These chyloceles may be treated as ordinary hydroceles, either by aseptic incision or by injection.

Filarial orchitis with effusion into the tunica vaginalis, according to Maitland, is best treated by incision of the tunica vaginalis, turning out any clot that may be found in the sac, and stuffing the latter with iodoform gauze. This procedure, he says, gives immediate relief.

Chylous dropsy of the peritoneum and chylous diarrhœa of filarial origin are very rare.

Prophylaxis of filarial disease.— The prevention of filarial disease resolves itself into antimosquito measures and protection from mosquito bite. With this in view, unprotected wells, tanks, or stagnant pools must not be permitted in the neighbourhood of dwelling-houses. The influence of these in spreading filarial disease has been ably demonstrated by Daniels in Demerara, and by Low in Barbados. All vessels used for storing water should be emptied at least once a week. The mosquito net is indispensable in filarial as well as in malarial countries.

The subjects of filariasis should be regarded as dangers to themselves and to the community and be compelled to sleep under mosquito nets. Filaria perstans, Manson, 1891. (Plate X., Fig. 2.)

Synonym.Acanthocheilonema perstans, Railliet, Henry, and Langeron, 1912.

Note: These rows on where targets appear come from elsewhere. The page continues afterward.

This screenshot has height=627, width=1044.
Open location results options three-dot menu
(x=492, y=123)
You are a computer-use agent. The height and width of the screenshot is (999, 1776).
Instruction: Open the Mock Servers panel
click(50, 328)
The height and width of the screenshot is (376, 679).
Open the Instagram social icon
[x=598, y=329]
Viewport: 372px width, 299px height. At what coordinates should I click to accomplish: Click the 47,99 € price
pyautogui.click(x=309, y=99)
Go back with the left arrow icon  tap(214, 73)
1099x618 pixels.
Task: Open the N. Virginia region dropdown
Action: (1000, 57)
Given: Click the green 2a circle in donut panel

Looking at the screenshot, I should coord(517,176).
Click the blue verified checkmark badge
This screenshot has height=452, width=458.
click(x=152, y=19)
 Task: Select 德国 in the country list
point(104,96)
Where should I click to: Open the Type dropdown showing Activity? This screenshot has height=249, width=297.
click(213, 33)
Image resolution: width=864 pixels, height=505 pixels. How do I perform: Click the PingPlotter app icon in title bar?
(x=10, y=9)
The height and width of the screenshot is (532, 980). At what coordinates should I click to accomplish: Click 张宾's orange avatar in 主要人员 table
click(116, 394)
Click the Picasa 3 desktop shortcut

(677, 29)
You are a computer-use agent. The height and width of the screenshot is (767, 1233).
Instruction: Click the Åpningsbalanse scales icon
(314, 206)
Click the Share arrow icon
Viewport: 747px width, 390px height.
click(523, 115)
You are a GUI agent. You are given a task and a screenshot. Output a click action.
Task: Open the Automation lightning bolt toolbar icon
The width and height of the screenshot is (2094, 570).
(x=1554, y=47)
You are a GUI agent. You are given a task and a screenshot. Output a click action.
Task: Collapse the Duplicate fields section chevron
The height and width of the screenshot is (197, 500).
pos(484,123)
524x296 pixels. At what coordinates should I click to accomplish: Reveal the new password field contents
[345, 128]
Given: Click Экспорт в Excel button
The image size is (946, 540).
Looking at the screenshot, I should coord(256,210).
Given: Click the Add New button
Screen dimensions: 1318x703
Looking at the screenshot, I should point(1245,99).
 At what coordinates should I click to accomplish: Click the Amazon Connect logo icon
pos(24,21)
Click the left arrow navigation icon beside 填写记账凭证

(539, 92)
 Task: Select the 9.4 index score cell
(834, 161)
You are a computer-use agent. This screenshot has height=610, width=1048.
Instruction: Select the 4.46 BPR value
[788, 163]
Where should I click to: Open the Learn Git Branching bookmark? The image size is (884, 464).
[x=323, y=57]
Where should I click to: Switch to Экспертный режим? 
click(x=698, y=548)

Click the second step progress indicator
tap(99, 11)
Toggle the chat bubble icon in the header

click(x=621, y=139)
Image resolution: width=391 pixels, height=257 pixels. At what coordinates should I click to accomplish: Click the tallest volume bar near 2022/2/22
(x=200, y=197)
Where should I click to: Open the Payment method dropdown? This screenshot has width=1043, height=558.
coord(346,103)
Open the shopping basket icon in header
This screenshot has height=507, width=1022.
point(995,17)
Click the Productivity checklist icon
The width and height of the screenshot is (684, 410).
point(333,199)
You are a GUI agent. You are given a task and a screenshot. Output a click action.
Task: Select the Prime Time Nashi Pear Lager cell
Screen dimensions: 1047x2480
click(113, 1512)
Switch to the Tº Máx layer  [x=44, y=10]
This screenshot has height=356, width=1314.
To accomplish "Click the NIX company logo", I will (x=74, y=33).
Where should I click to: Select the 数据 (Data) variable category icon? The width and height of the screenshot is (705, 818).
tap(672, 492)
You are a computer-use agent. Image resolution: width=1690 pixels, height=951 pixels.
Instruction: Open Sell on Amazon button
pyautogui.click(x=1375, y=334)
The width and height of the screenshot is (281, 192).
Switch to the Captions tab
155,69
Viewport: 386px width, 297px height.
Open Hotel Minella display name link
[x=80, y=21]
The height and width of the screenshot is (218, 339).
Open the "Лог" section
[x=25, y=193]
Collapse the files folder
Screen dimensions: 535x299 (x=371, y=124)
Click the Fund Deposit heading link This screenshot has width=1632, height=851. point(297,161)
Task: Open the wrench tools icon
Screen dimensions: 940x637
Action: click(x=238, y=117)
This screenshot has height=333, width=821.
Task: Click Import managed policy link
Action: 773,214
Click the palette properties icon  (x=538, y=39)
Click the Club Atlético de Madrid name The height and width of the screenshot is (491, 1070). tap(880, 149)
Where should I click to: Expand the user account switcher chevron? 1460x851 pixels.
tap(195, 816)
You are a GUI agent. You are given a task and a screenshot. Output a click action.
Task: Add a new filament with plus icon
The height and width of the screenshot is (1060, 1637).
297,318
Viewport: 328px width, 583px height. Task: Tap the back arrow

Fig. 127.—Tail of adult F. perstans.
Geographical range.This parasite is very common in the blood of the natives of large districts in tropical Africa. I have found it in natives from Old Calabar and from the basin of the Congo—both in the coast negroes and in those from the interior. Annett, Button, and Elliot report its presence in many places in Southern Nigeria, in Northern Nigeria, in Lagos, in the Gold and Ivory Coasts, in the Kroo Coast, and in Sierra Leone. In Northern Rhodesia it is very common; I found it in 30 per cent. of a number of the natives whom I examined. On the Congo in parts it occurs in half the population. Prof. Firket, of Liége, has confirmed this observation as regards the Congo district. Cook, Hodges, and Low have found the parasite to be extremely common in Uganda, where, in some districts, Low has found it in 90 per cent. of the population. Sometimes it occurs along with mf. loa, mf. bancrofti, and, in British Guiana, as stated, with mf. ozzardi, in the same individual. I have never found it in West Indian negroes, nor, in fact, in natives of any country except those of tropical Africa, and in the aborigines of Demerara. I have frequently found it in Europeans who had resided on the Congo.

Its characters.Microfilaria perstans observes no periodicity, being present in the blood both by day and by night. In this respect it resembles mf. demarquaii and mf. ozzardi; and, like these, in size, shape, and anatomical detail it differs very materially from mf. bancrofti and mf. loa. The number of microfilariæ in the peripheral circulation may vary considerably, but there is no marked difference between day and night. Their special seat of selection is not the peripheral blood, but that of the heart, lungs, aorta and other large vessels. They have not been found in the spleen, and only rarely in the liver and pancreas.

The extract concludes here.